**Source**
(Amber Ainsworth/MJ)



Given one word to describe his team’s season as a whole, head coach Eric Stark said it best.


In 2014, when Stark first took over the University of Michigan-Dearborn volleyball team, the Wolverines could not find a way to win.

The Wolverines lost every single game that year, going 0-32 overall and finishing last in the Wolverine-Hoosier Athletic Conference.

Last season, in 2015, the team showed growth in their 6-27 overall campaign, and they even won a conference game (1-21 WHAC), but were still at the bottom of the standings.

This year, the Wolverines took the next step forward and posted a 9-20 overall record and went 2-14 in the conference.

“We worked on our identity,” said Stark. “I thought we took a lot of steps forward.

From 2014 to now, we are a better team. From August 2016 to November 2016, we are a much better team.”

Out of the gate, the Wolverines marched out to 7-4 record thanks in large part to a dominant performance at the Husson Invitational in Maine where the Wolverines rattled off five consecutive victories to take first place.

In their first conference game of the season, the Wolverines dug deep and pulled out a road victory in four sets on Marygrove’s home court.

As the team found themselves in the thick of conference play, the Wolverines were often overmatched in terms of size and occasionally in talent but never in heart.

Near the home stretch of the season in October, after suffering four straight conference losses, Stark decided a lineup change could do the team some good.

The result: a more balanced team attack with an improved defense that found wins where they could.

With their season winding down, the Wolverines hosted No. 18-ranked Madonna for the last home game of the year. Despite the talent that powerhouse Madonna had on the court that night, the Wolverines played them for everything they had.

A first set victory for UM-Dearborn over the nationally-ranked Crusaders showcased the potential within the squad. Although they would go on to lose the match, the Wolverines had proven that they were not a team to be taken lightly.

Stark said the team’s response to the lineup change was the most promising moment of the year for the Wolverines, even more so than the tournament victory earlier in the season.

“It could have been a make-or-break point in our season, really. We responded; our play got much more consistent from every match there on out—all the way until we took the set from Madonna.”

Team MVP: Briann Alspaugh

In her first season with the team after a transfer from Saint Clair County Community College, junior Briann Alspaugh made an immediate impact for the Wolverines in 2016.

Her 6-foot-1-inch build added much needed size up front for a Michigan-Dearborn team with just one other player over 6-feet tall.

**Requirement**
Substitute "revealed" for "showcased" in the volleyball season article, starting at "A first set" and ending at "be taken lightly.", and write out that passage.

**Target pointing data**
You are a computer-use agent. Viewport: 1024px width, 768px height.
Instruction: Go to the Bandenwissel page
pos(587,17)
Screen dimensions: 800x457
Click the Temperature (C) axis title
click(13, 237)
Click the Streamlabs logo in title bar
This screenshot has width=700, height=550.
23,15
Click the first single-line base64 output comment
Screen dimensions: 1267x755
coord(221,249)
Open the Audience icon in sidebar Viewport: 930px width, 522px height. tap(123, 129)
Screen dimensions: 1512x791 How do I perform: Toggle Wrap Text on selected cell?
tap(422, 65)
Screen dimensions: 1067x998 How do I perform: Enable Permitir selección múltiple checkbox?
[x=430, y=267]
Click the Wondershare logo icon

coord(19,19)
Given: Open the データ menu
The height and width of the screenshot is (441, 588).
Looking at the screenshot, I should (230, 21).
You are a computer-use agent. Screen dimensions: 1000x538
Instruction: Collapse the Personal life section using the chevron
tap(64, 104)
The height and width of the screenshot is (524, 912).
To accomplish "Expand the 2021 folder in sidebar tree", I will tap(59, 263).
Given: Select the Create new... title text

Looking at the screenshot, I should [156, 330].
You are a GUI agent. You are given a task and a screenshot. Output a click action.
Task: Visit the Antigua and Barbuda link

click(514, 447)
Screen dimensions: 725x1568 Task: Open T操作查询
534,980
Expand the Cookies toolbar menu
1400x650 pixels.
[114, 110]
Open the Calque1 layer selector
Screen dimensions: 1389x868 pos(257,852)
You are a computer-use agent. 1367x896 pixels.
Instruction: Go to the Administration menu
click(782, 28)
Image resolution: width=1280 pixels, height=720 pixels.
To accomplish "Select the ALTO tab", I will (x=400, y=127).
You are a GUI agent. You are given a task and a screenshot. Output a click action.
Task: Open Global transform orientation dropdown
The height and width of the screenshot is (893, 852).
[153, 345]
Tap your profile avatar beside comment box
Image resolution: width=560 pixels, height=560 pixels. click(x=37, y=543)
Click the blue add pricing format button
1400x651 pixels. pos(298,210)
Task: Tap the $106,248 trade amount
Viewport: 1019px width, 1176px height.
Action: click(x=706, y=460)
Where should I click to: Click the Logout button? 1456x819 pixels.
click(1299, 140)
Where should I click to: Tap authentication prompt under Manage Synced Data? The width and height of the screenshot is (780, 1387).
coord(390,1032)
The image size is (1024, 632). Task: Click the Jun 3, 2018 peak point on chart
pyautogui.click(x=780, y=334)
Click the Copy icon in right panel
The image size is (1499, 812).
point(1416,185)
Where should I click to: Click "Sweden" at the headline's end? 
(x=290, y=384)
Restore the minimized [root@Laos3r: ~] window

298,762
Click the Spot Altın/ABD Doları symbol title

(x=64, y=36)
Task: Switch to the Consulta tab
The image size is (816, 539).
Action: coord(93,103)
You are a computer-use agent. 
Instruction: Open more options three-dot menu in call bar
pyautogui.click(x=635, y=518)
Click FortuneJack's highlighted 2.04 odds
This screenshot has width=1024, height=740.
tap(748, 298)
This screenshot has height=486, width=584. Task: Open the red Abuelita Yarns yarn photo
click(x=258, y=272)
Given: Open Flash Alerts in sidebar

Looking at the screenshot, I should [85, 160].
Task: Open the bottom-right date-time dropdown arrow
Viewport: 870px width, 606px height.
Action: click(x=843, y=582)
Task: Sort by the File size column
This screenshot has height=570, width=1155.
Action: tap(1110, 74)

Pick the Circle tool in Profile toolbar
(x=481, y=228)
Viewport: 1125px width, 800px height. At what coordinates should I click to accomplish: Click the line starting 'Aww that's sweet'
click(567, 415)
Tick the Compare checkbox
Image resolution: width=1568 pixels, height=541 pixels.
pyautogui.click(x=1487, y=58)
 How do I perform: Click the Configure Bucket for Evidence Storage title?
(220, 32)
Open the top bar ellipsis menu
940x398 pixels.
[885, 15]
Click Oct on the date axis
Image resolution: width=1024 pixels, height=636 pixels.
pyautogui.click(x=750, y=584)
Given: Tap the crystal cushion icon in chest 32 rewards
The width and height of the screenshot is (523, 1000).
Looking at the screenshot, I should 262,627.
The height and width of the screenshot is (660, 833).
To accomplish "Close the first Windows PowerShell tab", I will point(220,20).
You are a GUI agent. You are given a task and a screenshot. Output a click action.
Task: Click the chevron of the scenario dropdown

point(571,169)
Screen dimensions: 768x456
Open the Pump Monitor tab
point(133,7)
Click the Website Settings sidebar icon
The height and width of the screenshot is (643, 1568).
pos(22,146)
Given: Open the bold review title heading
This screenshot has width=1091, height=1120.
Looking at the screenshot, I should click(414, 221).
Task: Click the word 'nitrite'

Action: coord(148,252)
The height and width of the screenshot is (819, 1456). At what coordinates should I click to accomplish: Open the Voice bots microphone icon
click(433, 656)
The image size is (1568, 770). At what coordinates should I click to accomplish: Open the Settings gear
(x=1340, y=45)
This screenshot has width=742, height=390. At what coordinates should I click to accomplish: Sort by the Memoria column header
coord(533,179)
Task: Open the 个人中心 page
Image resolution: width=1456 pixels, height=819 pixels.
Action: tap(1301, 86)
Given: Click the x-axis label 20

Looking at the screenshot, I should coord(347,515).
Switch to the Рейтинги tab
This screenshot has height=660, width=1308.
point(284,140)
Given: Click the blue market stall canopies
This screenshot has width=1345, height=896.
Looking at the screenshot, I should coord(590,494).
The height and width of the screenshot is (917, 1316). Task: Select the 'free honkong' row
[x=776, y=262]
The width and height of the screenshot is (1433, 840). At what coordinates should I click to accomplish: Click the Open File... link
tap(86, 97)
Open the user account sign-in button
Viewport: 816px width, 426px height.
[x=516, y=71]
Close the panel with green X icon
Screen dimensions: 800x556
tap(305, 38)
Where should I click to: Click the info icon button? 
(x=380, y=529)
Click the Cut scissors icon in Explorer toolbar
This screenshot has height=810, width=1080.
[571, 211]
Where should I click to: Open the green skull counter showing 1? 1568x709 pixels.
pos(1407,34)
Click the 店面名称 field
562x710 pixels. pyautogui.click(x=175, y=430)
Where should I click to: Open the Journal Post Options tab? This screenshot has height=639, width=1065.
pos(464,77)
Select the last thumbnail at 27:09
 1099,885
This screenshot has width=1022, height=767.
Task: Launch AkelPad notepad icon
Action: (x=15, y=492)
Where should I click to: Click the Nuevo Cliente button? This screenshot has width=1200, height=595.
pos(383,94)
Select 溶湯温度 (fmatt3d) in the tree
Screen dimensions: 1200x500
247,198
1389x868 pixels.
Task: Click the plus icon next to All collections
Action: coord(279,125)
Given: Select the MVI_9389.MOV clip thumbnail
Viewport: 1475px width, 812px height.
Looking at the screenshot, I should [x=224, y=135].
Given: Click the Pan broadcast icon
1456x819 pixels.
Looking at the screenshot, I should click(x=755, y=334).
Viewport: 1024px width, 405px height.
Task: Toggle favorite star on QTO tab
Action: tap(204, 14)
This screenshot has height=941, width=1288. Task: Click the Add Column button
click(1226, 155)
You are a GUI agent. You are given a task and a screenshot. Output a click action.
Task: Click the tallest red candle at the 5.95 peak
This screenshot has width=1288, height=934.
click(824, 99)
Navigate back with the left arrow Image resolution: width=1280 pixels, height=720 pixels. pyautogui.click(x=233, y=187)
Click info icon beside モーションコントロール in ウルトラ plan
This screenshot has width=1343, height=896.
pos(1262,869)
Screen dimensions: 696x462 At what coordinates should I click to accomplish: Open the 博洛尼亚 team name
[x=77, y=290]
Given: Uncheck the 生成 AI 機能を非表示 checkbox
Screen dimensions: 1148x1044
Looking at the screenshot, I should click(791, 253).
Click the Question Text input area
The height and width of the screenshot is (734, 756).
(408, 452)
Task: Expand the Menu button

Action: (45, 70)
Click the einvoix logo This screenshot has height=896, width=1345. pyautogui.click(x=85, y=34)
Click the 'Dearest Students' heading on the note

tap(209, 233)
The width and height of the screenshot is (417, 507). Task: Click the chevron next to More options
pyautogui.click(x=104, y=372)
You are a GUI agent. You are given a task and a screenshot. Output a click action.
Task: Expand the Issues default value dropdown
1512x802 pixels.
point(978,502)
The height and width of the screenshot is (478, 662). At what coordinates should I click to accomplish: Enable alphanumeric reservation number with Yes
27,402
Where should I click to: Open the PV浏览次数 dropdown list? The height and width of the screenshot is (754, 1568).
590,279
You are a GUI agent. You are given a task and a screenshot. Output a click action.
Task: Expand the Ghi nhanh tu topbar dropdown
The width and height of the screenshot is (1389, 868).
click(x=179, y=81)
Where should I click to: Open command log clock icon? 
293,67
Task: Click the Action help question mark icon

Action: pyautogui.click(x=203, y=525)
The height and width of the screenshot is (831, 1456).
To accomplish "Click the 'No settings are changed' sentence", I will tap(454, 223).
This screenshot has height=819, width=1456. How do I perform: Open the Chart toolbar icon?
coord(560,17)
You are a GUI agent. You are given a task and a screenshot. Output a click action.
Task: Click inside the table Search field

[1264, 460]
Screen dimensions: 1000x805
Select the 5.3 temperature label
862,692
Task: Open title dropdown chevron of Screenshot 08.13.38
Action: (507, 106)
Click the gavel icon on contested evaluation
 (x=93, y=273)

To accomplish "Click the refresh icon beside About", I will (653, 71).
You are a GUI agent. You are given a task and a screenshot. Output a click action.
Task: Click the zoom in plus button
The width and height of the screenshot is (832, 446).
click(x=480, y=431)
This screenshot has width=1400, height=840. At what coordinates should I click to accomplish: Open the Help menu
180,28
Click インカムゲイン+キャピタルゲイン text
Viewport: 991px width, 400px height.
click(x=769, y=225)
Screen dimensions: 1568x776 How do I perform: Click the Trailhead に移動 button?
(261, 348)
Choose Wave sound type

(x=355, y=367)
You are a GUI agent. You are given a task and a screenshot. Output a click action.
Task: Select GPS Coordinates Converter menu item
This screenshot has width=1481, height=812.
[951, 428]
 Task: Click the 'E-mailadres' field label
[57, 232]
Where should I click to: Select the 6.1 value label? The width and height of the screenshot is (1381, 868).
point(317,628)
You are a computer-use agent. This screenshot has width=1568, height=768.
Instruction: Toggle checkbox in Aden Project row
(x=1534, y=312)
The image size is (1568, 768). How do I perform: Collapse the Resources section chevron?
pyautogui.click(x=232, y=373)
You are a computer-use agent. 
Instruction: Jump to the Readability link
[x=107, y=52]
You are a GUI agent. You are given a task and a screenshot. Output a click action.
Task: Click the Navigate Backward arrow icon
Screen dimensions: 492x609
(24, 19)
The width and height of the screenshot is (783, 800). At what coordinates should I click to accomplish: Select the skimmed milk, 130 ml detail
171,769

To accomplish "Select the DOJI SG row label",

**Full answer**
A first set victory for UM-Dearborn over the nationally-ranked Crusaders revealed the potential within the squad. Although they would go on to lose the match, the Wolverines had proven that they were not a team to be taken lightly.